図24に示した本実施形態のカニ加工装置100では、脱甲機10の側面(左右)に位置する側部水圧防御板72の外側に扉75を設けている。図示した扉75は、スライド式の扉であり、矢印79の方向に移動させることができ、そのように移動させると、脱甲機10の内部をみることができる。また、扉75は取り外しも可能である。図24に示した構成によれば、側部水圧防御板72とともに、噴射装置34から高圧水による水はねを防止することができるとともに、内部点検を簡単に行うことができるので便利である。図示した例では、複数枚(ここでは、3枚)のスライド式扉部材のから、扉75が構成されている。扉75は、左右の両サイドに設けられている。なお、扉75は、スライド式に限らず、内部の点検が容易であれば、開閉式やシャッター式などの他の構造のものであっても構わない。また、側部水圧防御板72なしで、扉75単独で高圧水による水はねを防止することが出来る場合は、そのような構成にしても構わない。
さらに、図24に示した構成では、制御盤(電装盤)14が、脱甲機10の本体フレーム10aの上部(最上部、または、天板)に設けられている。このように制御盤14を上部に置くことにより、制御盤14を脱甲機10の横に置くときと比較して、制御盤14を含めた装置全体(100)をコンパクトにすることができるとともに、制御盤14の水濡れ防止にもなるとともに、工場設置などにおいて見かけもよくなる。また、制御盤14のスイッチの位置(高さ)を作業者の目の高さ(または、手で作業しやすい位置)に対応させることにより、コンパクトであるに加えて、作業性が向上する。加えて、制御盤14とともに、主要モータやそれに付随するギアなどの機器類も、脱甲機10の本体フレーム10aの上部(天板など)に設けることにより、装置全体(100)をコンパクトにすることができるとともに、機器類の水濡れ防止にもなるとともに、見かけもよくなる。

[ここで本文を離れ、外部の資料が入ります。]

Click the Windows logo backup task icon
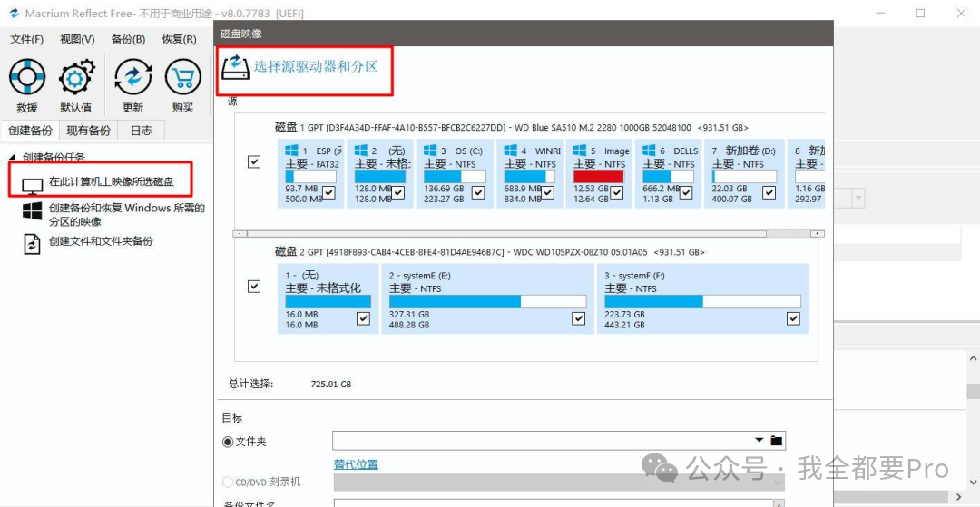 pyautogui.click(x=33, y=213)
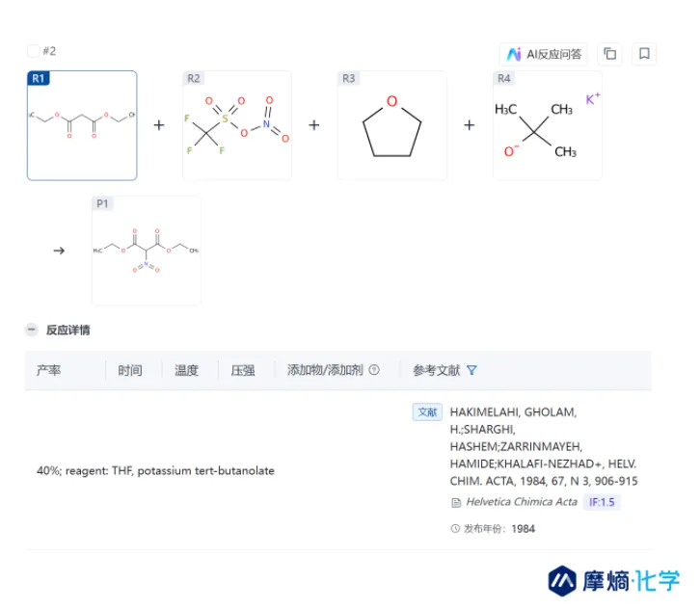Bookmark this reaction entry
700x609 pixels.
tap(644, 54)
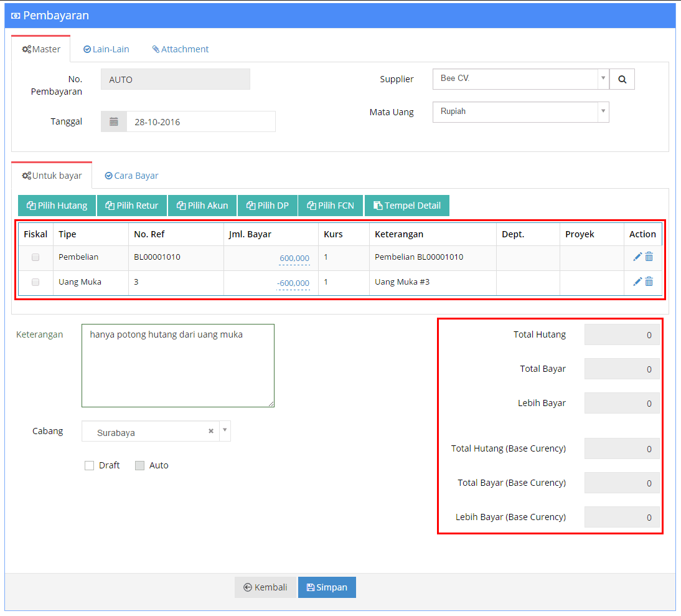This screenshot has width=681, height=616.
Task: Click the Pilih Hutang button
Action: point(57,206)
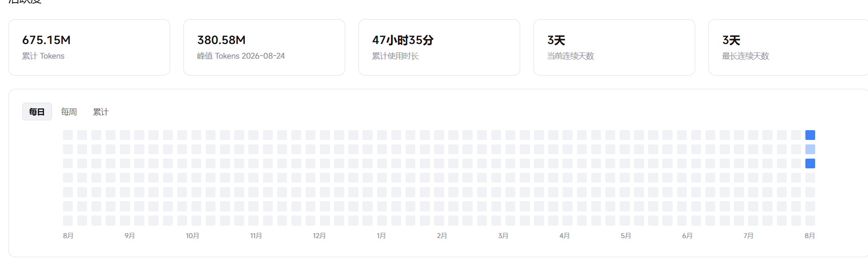Click the 675.15M 累计 Tokens card
The height and width of the screenshot is (267, 868).
point(89,47)
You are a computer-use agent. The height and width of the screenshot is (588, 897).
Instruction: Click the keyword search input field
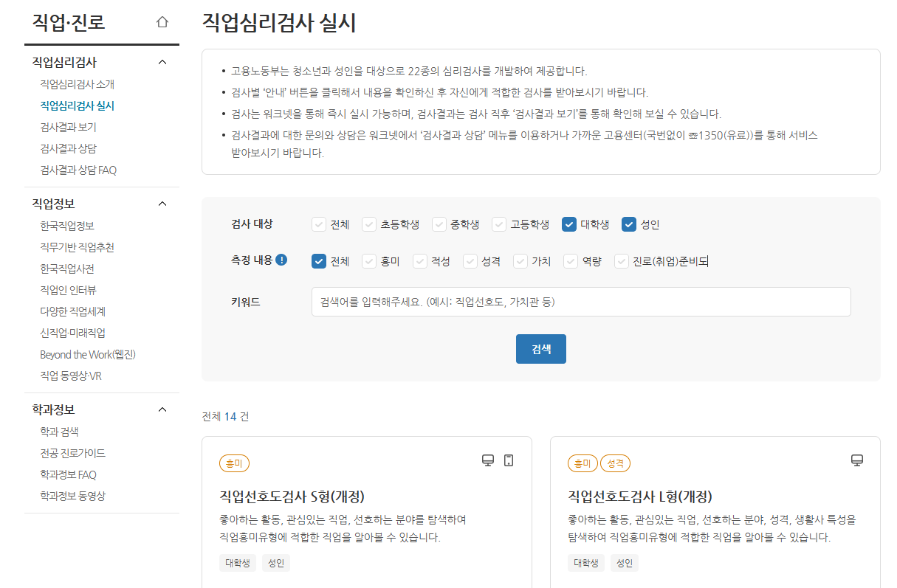tap(578, 301)
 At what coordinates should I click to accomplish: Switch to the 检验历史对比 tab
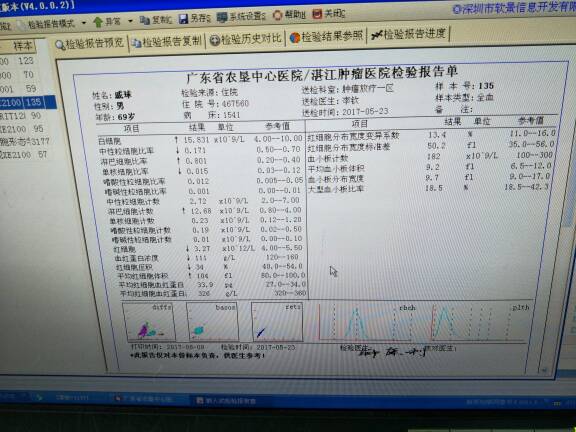pyautogui.click(x=245, y=39)
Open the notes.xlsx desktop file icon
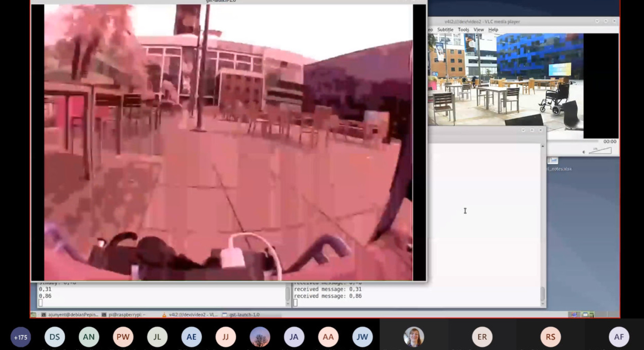This screenshot has width=644, height=350. tap(553, 161)
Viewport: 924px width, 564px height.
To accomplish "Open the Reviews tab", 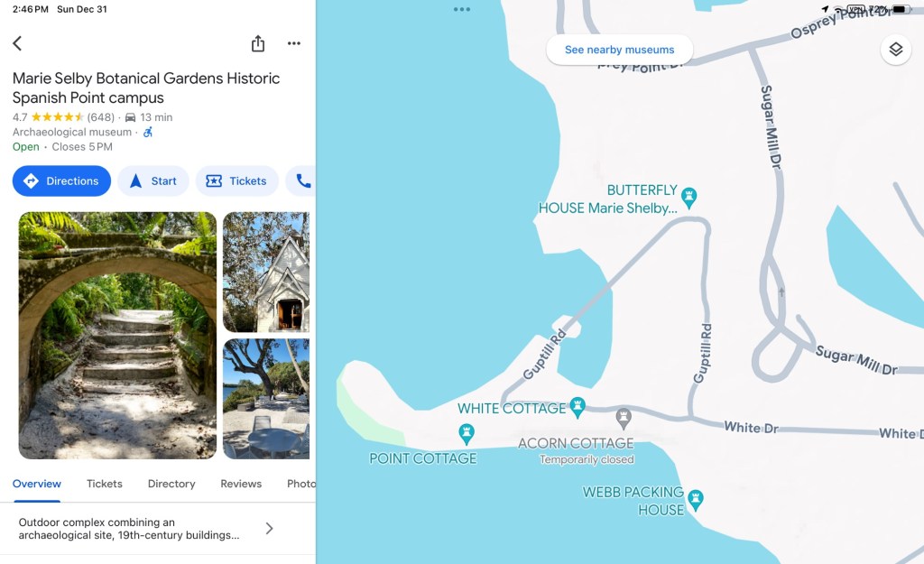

図25は、扉75を外した様子を示している。扉75を外すことで内部の様子がよく分かり、点検もしやすい。図25に示した構成では、脱甲機10の側面に側部水圧防御板72が露出している。また、エラ除去装置30における連結部31が露出している。連結部31は、圧力水ポンプから延びたホース(圧力水ホース)が接続される部位である。連結器31には、水配管32が接続されており、この水配管32は、脱甲機10内のエラを取る箇所まで延びている。具体的には、水配管32は、図20に示した噴射装置34に接続される。
本実施形態のカニ加工装置100は、カニの脱甲(甲羅の除去)とエラの除去を自動的に行うことができるとともに、種々の特徴を有することで(特に、引っ掛かり防止の機構により)、より高性能で使い勝手がよいものとなっている。具体的には、カニ400のサイズや種類(特に甲羅の大きさ)にあわせて搬送装置50の位置(幅、深さ)を調整することができるので、脱甲機10によって甲羅をとることができるとともに、カニ伸ばし部材(13、15)があるので、カニ400の脚401の引っ掛かりを防止して、脱甲機10の可動ベルト装置16や搬送装置50が止まることを抑制することができる。
以上、本発明を好適な実施形態により説明してきたが、こうした記述は限定事項ではなく、勿論、種々の改変が可能である。例えば、本実施形態のカニ加工装置100において、搬送装置50としてベルトコンベアを主として説明したが、本実施形態の動作を実行できるのであれば他の搬送装置を採用することも可能である。また、本実施形態におけるカニ脚伸ばし部材(13,15)と、搬送装置(ベルトコンベア)50の幅調整の機構は、両方用いることが好ましいが、必ずしも両方を用いることを要請するものでもない。また、カニ脚伸ばし部材(13)は、脱甲機10の入口と出口の両方に設けることが好ましいが、一方だけ(例えば、入口だけ、または、出口だけ)に設けても効果がある。上述したように、脱甲機10の入口と出口の両方にJ字部材13を設けて、脱甲機10の入口にさらに回転式ブラシ15を設けることも可能であるし、その方が好ましいが、設備の費用や要求される条件にあわせて適宜好適なものを採用することができる。そして、上述した実施形態の各要素は、互いに矛盾するものでない限り、適宜組み合わせることができ、限定的解釈されるべきものではない点を付言しておく。